When writer-director James Cameron makes an action/science-fiction/thriller -- like, say, "The Terminator" or "Aliens" or "The Abyss" -- he's not content to play safely within the conventions of the genre.
Each time out, Cameron twists, stretches and punches through the boundaries of the form.
"I think it's essential," Cameron said. "Why would people go and pay to see something they've already seen? A film should transport you in some way."
In "The Terminator," Cameron transported audiences to 2029, where a deadly cyborg is sent back in time to assassinate Sarah Connor (Linda Hamilton), the mother of the as-yet-unborn rebel leader, John Connor.
In "Aliens," he outdid the original by showing us not just one of the lethal, insect-like creatures, but a planetary infestation of the vermin. And in "The Abyss," he took us on a voyage to the bottom of the sea that was so breathtakingly authentic and suspenseful it had viewers gasping for air.
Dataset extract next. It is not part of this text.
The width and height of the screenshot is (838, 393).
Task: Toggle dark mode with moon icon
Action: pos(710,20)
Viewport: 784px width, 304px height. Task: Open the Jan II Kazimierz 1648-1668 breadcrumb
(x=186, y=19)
Now, in "Terminator 2: Judgment Day" (opening tomorrow nationally), Cameron's new model outperforms his 1984 original.
In the sequel, two Terminators are sent back in time to find the now-10-year-old John Connor: a T-800 model (Arnold Schwarzenegger), this time programmed to protect the boy; and an advanced "mimetic polyalloy" (liquid metal) T-1000 model (Robert Patrick), programmed to kill him.
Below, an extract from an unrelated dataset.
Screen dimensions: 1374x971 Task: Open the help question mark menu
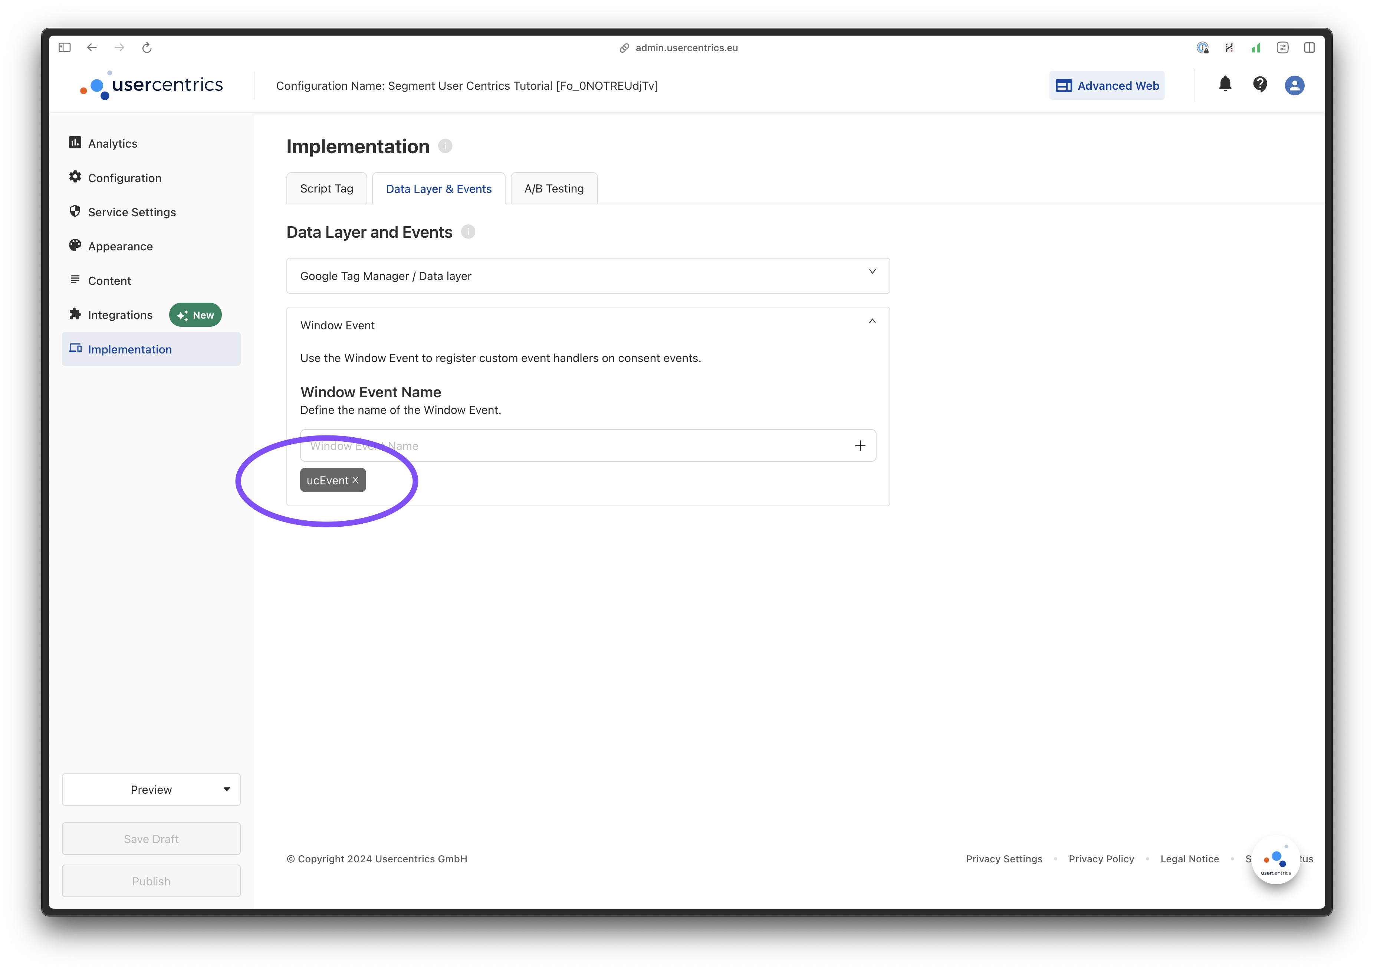click(x=1260, y=85)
Cameron says he's given up the idea of trying to keep secret the news that Schwarzenegger, who played the villain in "The Terminator," is the good guy in the sequel.
Schwarzenegger's T-800 is equipped with a learning chip that enables him to adapt better to human behavior.
"It's a curious thing. Something that occurred to me, watching the film, is that Arnold becomes more human as he is becoming more of a machine," Cameron said.
"At the beginning he looks 100 percent human and acts 100 percent like a machine. At the end he looks like a machine -- half his face is gone, his arm is ripped off, there's mechanics hanging out -- but he is more human. He's more human in his delivery and you believe him as a person, not just as a machine. I'd like to hope you do, anyway. It's a little 'Wizard of Oz,' you know? The Tin Man gets his heart."